Katia Buffetrille et Charles Ramble, Tibétains, 1959-1999, quarante ans de colonisation, Paris, Autrement, collection "Monde", 2003, 224 pages, numéro ISBN : 286260822X, langue française.
Katia Buffetrille et Charles Ramble publient dans la collection "Monde" des Éditions Autrement une série d'articles dus, entre autres, à Robbie Barnett, George Dreyfus, Per Kvaerne et Samten Karmay dont la lecture est extrêmement enrichissante pour tous ceux qui s'intéressent au Tibet et à sa culture. Analysant le "nationalisme" tibétain, en fait un fort sentiment d'identité collective, George Dreyfus retrace la genèse de cette identité, de ce sentiment d'appartenance à une communauté plus qu'à un État-Nation, qui se traduit parfois par l'étrange paradoxe d'un habitant de l'Amdo ne se considérant comme "Tibétain" (Böpa) que pour se différencier radicalement de l'occupant chinois. Cette occupation, la résistance qu'elle suscite, et même la référence aux idées très modernes de démocratie et de droit des peuples provoquent et encouragent la revitalisation d'une "histoire nationale" héroïque, fondée sur l'exaltation des "rois vertueux" (les Chögyal), des textes cachés (les termas) et l'épopée de Guésar de Ling. Des gestes symboliques aussi, comme ces pèlerinages aux montagnes sacrées, Kaïlash ou Amnyé Machen, qu'a suivi et que retrace Katia Buffetrille, montrant la vitalité réconfortante de cette culture, malgré les épreuves subies. Ce phénomène de persistance, mais aussi de "naissance d'une nation" qui tend à exalter ce qui l'unit face à la cruauté de l'occupation coloniale, si elle a déjà été constatée dans l'histoire au Maghreb ou en Asie, s'exprime au Tibet de façon particulière, notamment à travers le partage de la religion bouddhique, laissant place néanmoins à "l'autre religion" comme l'appelle Per Kvaerne, le Bön. La lecture de cette revue éclaire considérablement la politique suivie avec constance par le Dalaï-Lama, notamment dans ses efforts pour renforcer le sentiment d'une appartenance commune, au-delà des écoles et des rituels. Le témoignage d'un "cadre" travaillant au service de l'administration chinoise mais s'affirmant profondément tibétain et proche des idées du Dalaï-Lama est un document exceptionnel, révélateur de cette résistance qui, pour n'être pas spectaculaire, n'en est pas moins réelle.
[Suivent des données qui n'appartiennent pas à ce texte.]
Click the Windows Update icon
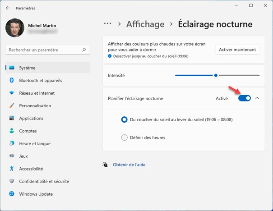 pyautogui.click(x=12, y=194)
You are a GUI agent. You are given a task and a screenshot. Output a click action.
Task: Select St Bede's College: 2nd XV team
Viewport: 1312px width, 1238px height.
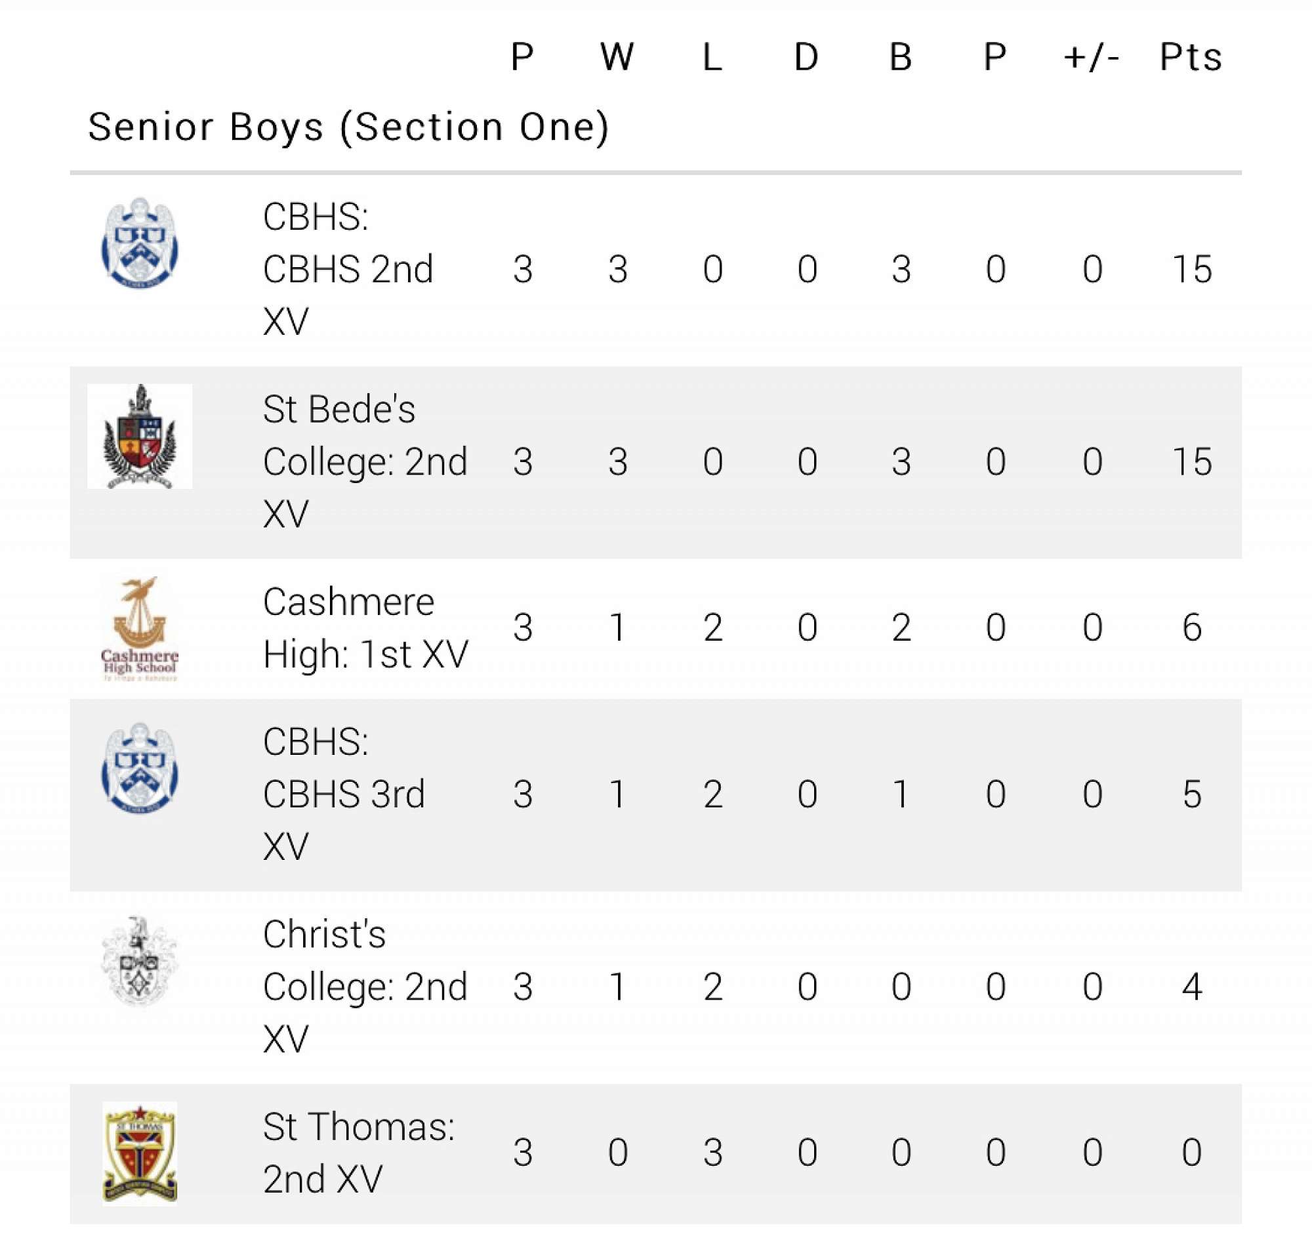click(x=364, y=461)
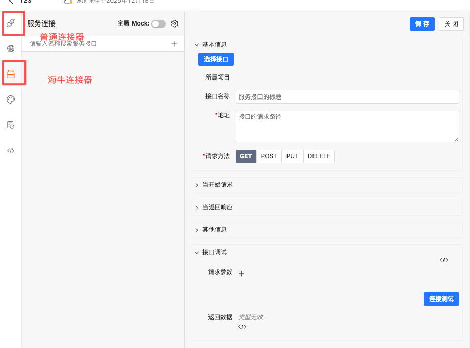Viewport: 470px width, 348px height.
Task: Open the gear settings next to Mock
Action: [175, 23]
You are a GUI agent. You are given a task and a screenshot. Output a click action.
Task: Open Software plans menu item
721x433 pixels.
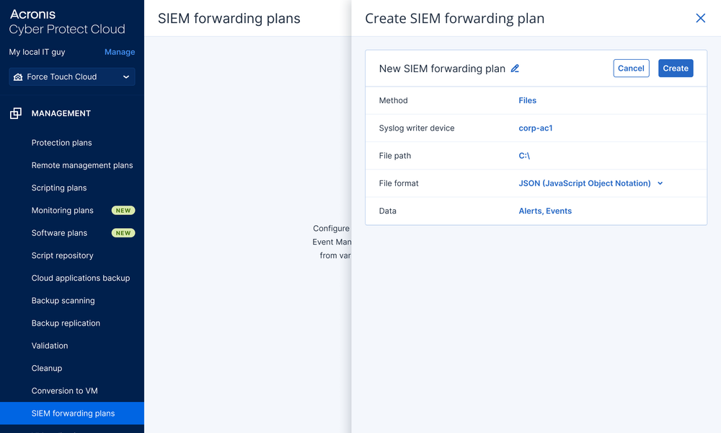point(59,233)
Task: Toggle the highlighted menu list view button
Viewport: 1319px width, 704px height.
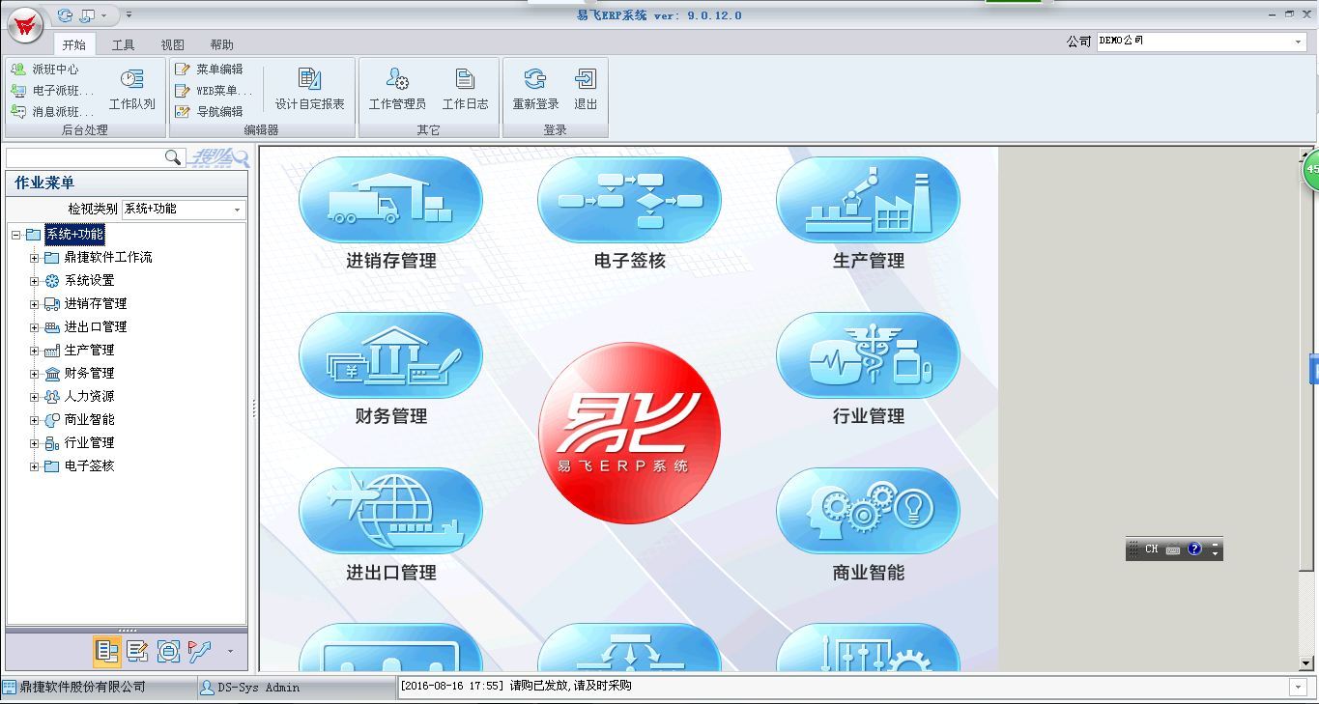Action: point(108,651)
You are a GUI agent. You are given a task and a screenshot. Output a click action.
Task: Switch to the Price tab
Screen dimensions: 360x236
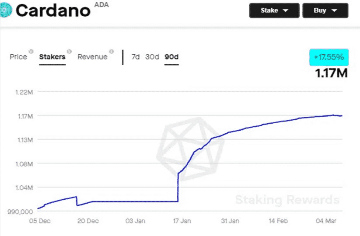pyautogui.click(x=18, y=57)
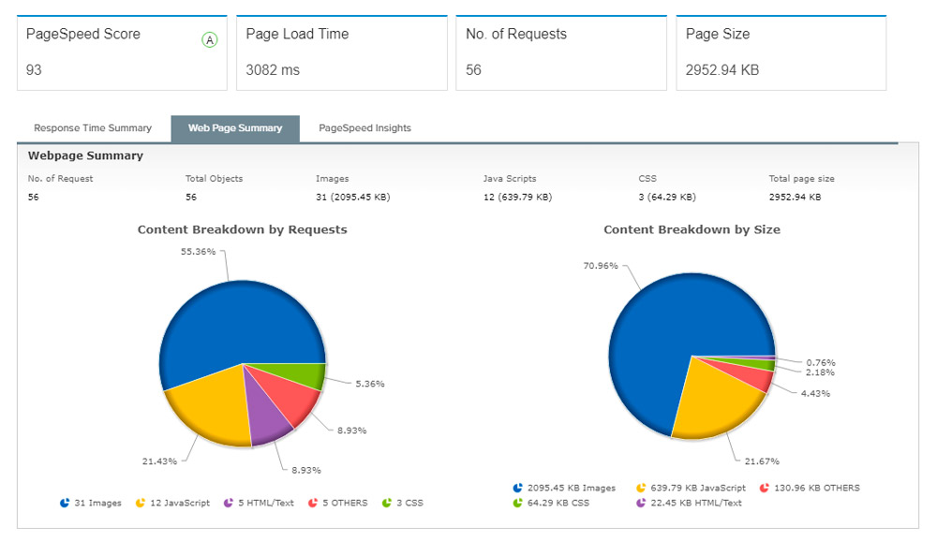
Task: Click the yellow JavaScript legend icon in Requests chart
Action: 142,503
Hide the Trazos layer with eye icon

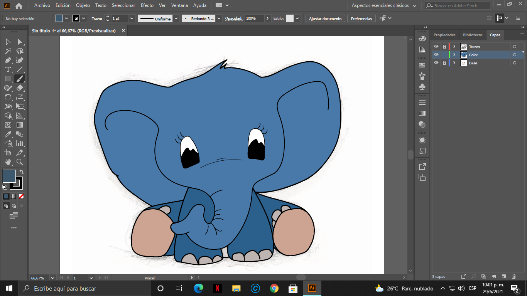436,47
Recension : Jean-Paul Ribes (septembre 2003)
La quatrième de couverture
Tibet, terre de mythes, terre bouddhique. De colonisation aussi : en 1959, sa population fut brusquement confrontée à la Chine communiste. Quarante ans plus tard, qu'en est-il au juste ? Comment la population peut-elle concilier son identité avec le joug chinois ? Quel bilan tirer de quatre décennies d'occupation ? Tandis que 1959 marque indéniablement la fin d'une époque, ce ne fut pas pour autant la fin du Tibet. Le Tibet n'a pas cessé de bouger depuis, et cet ouvrage étudie quelques-uns des changements survenus dans le pays. Les articles révèlent une réalité bien différente de ce que voient les touristes et cherchent à mettre en valeur certains aspects de cette société qui ont été jusqu'à maintenant négligés, voire absents de l'image conventionnelle construite en Occident.